Locate, in the data below, the line that contains "This screenshot has width=997, height=680." and the line that contains "Click the 误删除文件 recovery icon"; reproduce exactly those two lines and every line between them, nothing more.

Data extracts:
==========

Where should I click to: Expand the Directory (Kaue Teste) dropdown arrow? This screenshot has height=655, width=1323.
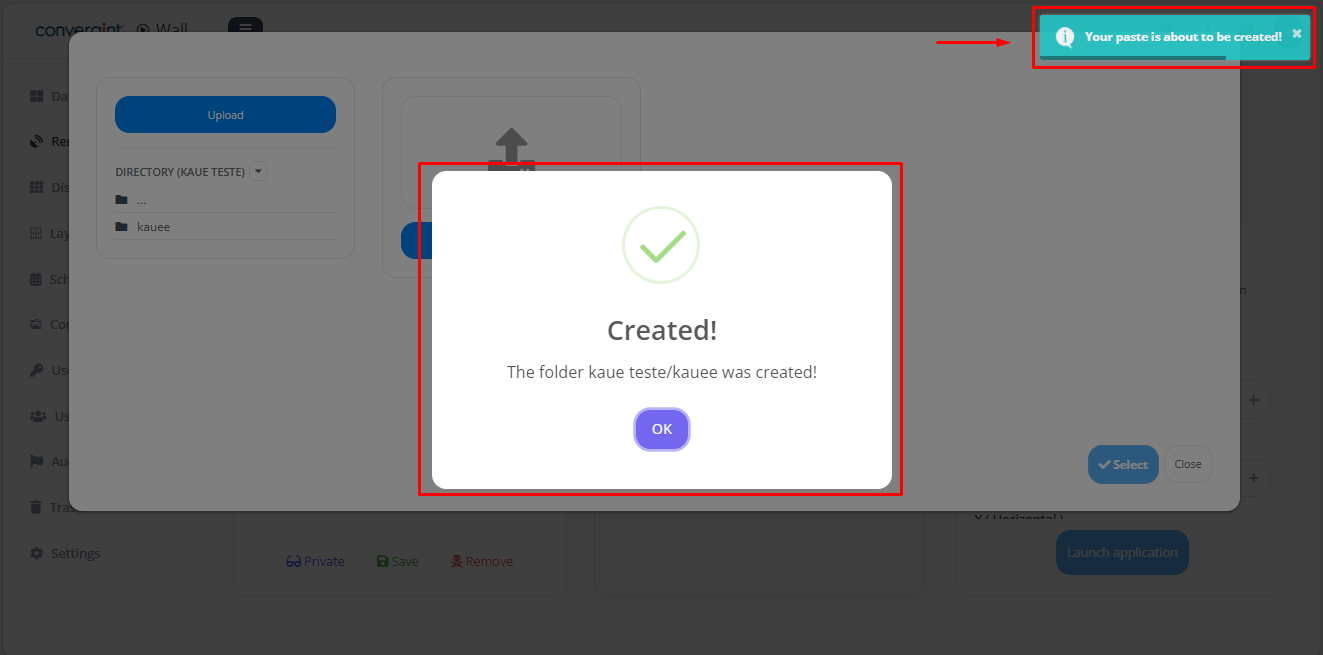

==========

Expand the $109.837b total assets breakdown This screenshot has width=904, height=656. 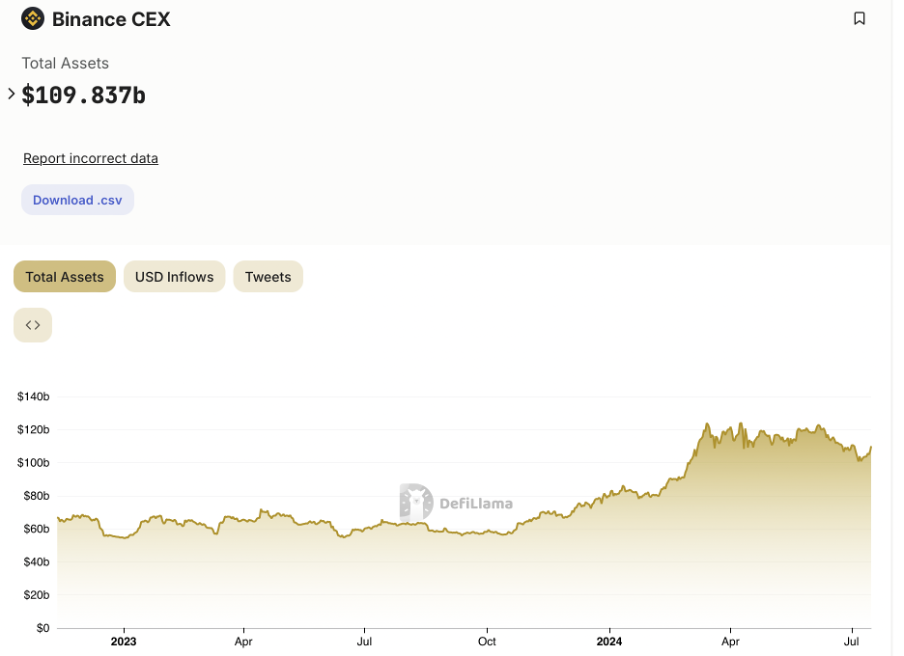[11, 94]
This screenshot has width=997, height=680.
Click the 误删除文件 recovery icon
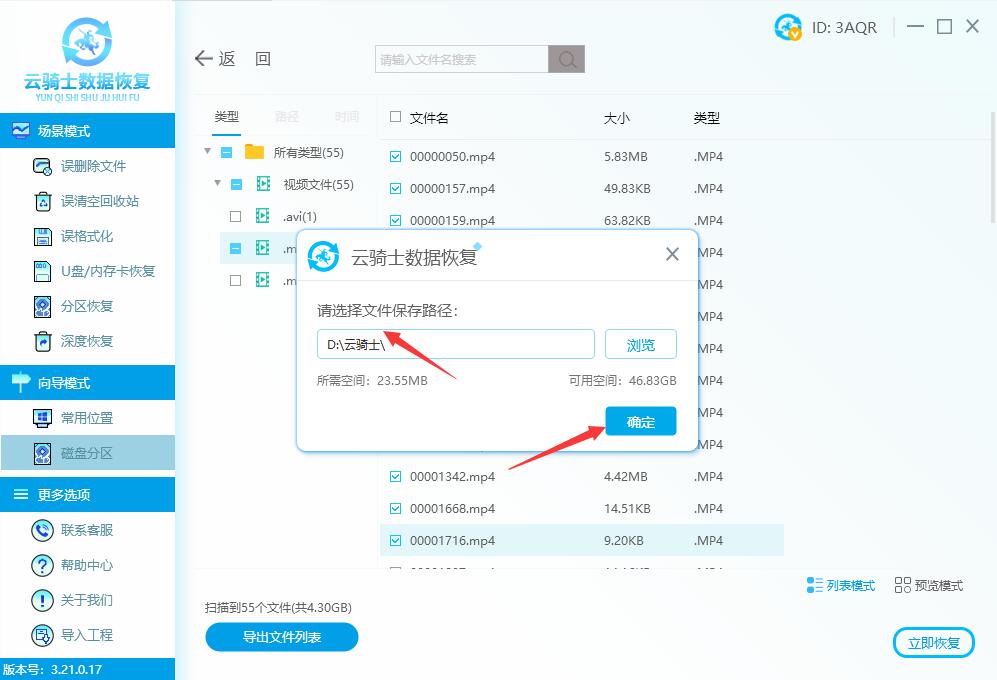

==========

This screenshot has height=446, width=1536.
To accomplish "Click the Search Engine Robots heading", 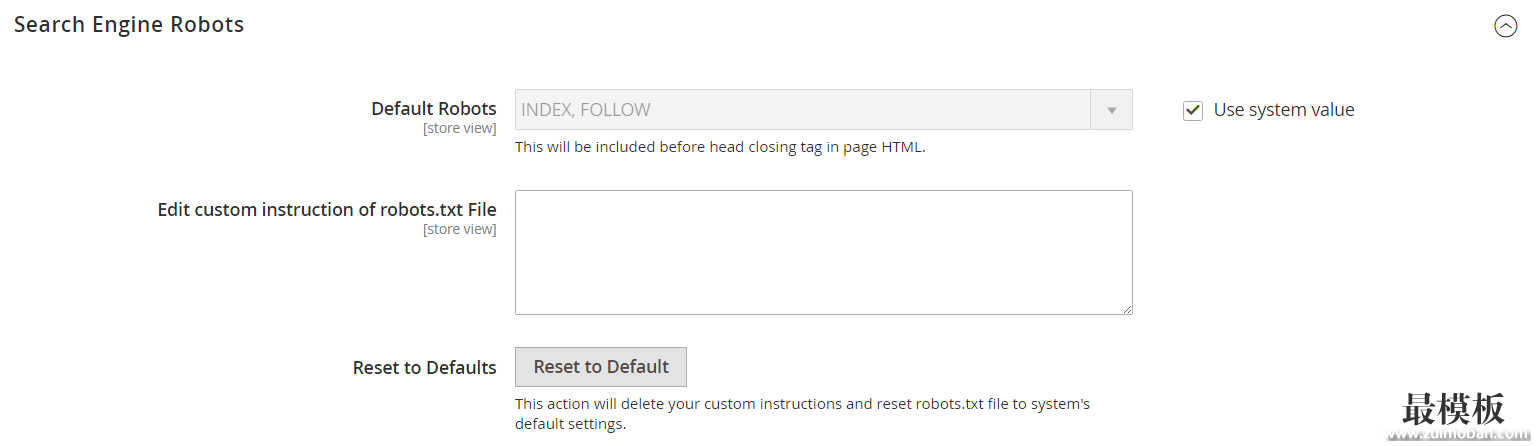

==========

Result below:
This screenshot has width=997, height=680.
Click the 误删除文件 recovery icon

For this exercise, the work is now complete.